SOURCE PASSAGE:
>>>

I have been wondering recently if different types of research carry different weight. In July, I was presenting two papers at two different conferences. One was on indigenous responses to Empire. Titled Converting empire: theologies of church and state in the encounter between British and Maori, it involved some pretty sad reading about the impact of the Great War of 1864 on Maori. A second paper was on Christian theology and sexual violence. Titled Sexual violence in the line of David: The possibilities and limits of recapitulation, it involved some equally sad reading on the impact of sexual violence.

Both papers also invited those who might listen into some difficult spaces. The treatment of indigenous peoples and sexual violence engage us body, mind and soul. Who knows who is in the room, and how they might respond, to presentations that engage heart and head.

I finished both presentations exhausted. There is always a degree of anxiety and nervous tension that goes into a presentation. There is a vulnerability in presenting work to peers. There is the inevitable imposter syndrome – the voices saying I’ve not read enough, that need to be met with the realism of “I never will.”

But this time the exhaustion seemed worse.

This was brought into sharp relief, the next day, when I began looking at a piece of contextual theology, a 63 page comic book titled How to Disappear Completely (2017). I had taken it as holiday reading, intending to enjoy it for pleasure. But within a few hours, I was enormously energised. I had sketched out 750 words. I had done an initial literature review. I found, in a 2nd hand book shop in Bristol, a Faber Gallery book on Stanley Spencer’s Resurrection paintings, which opened up a rich vein of potential comparative enquiry. I had spied a potential arts and culture journal and sent off an enquiry email. I was energised. This was fun.

<<<

RECORDED DATA:
>>>

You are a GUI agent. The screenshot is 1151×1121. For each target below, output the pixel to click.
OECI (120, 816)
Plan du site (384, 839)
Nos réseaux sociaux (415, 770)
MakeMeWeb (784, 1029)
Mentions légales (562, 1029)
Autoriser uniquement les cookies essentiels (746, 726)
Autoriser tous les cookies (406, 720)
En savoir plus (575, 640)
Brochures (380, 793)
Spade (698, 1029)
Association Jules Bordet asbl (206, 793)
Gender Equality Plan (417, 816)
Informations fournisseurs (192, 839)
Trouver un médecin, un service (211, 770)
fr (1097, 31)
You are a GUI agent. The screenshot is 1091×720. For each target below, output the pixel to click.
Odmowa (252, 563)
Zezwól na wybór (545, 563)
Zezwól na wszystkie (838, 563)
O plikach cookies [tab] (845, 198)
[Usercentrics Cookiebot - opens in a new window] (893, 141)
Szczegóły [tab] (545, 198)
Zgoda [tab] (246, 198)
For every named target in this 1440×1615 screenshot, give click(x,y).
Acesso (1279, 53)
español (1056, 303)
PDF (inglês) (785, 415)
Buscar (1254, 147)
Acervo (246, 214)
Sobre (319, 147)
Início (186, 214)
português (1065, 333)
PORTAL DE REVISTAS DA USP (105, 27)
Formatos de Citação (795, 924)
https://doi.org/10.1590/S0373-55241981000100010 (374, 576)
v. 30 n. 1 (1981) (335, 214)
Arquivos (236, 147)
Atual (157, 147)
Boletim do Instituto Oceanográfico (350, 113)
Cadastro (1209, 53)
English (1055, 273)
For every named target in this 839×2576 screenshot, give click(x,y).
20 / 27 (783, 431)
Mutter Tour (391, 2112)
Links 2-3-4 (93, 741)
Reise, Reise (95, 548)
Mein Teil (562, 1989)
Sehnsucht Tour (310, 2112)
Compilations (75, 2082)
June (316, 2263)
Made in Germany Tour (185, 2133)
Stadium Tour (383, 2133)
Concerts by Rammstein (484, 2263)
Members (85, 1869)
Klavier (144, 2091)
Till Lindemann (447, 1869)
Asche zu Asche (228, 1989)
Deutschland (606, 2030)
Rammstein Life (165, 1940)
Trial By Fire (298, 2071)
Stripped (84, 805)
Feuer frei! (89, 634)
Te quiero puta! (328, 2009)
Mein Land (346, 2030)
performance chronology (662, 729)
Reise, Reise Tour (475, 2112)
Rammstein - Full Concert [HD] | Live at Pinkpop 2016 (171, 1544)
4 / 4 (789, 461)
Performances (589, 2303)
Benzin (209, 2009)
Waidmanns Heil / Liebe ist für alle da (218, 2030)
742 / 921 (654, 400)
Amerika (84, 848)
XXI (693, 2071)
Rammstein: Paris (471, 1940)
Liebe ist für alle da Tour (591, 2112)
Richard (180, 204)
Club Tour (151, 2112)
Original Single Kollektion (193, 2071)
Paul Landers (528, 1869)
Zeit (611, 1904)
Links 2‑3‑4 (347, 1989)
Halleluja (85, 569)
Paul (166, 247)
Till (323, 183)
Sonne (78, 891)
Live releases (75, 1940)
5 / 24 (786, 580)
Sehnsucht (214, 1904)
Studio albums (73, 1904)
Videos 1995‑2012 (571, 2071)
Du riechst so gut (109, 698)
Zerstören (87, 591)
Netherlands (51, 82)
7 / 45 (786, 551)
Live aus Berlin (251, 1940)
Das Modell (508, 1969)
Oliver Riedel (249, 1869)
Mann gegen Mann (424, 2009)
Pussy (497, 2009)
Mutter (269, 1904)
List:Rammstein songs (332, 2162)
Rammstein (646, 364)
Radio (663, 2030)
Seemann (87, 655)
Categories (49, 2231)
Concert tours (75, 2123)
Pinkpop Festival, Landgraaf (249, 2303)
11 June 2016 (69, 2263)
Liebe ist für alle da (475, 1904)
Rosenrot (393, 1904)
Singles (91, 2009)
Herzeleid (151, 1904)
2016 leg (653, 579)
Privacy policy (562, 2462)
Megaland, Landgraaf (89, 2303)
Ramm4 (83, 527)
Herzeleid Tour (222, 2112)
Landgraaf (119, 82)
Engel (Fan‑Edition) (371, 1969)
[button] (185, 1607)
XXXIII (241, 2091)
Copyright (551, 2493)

<<<

USING THE INFORMATION:
1. According to the reflection on research and exhaustion, what is the title of the comic book the writer began looking at the day after the presentations?
2. Continue the reflection on research and exhaustion after its last sentence.
You can ignore the data above.

OUTPUTS BY TASK:
1. How to Disappear Completely (2017).

2.
Placing the two experiences of research side by side within the space of a few days was insightful. Sure it is always more fun (for me anyhow) to start something than end something. But something more was going on. I would suggest that some research is light in weight. Not light weight, but light in weight. It takes me into parts of being human that are creative. These are places of joy and life. Other research is heavy in weight. It takes me into parts of being human that are sad. These are places of pain and heartache. Both are important. I need to invest in both, to be light in weight and heavy in weight. For a time, for the time leading up to the two July conference presentations, I had become out of balance, too heavy in weight!

Unknown-2 Last week, the Stanley Spencer Resurrection paintings book arrived. It sits on my desk. I have made an addition to my research pipeline. Under conceiving new ideas and draft proposals, I have added an investigation into Resurrection today, looking at contemporary depictions

Visualising the resurrection in contemporary urban contexts

How to Disappear Completely is the latest offering from UK artist, Leeds-based, Si Smith. It is a 63 page comic that offers a sophisticated visual engagement with the Lenten journey and the city of Leeds, UK.  A commercial cartoonist by day, by night Smith expresses his faith in ways both visual and playful. Previous work includes 40, a creative imagining of Jesus in the wilderness, Stations of the Resurrection as a set of illustrations reflecting on Jesus’ resurrection today and 25 Advent Flatpack a series of paper-based figures to be assembled in the Christmas build up.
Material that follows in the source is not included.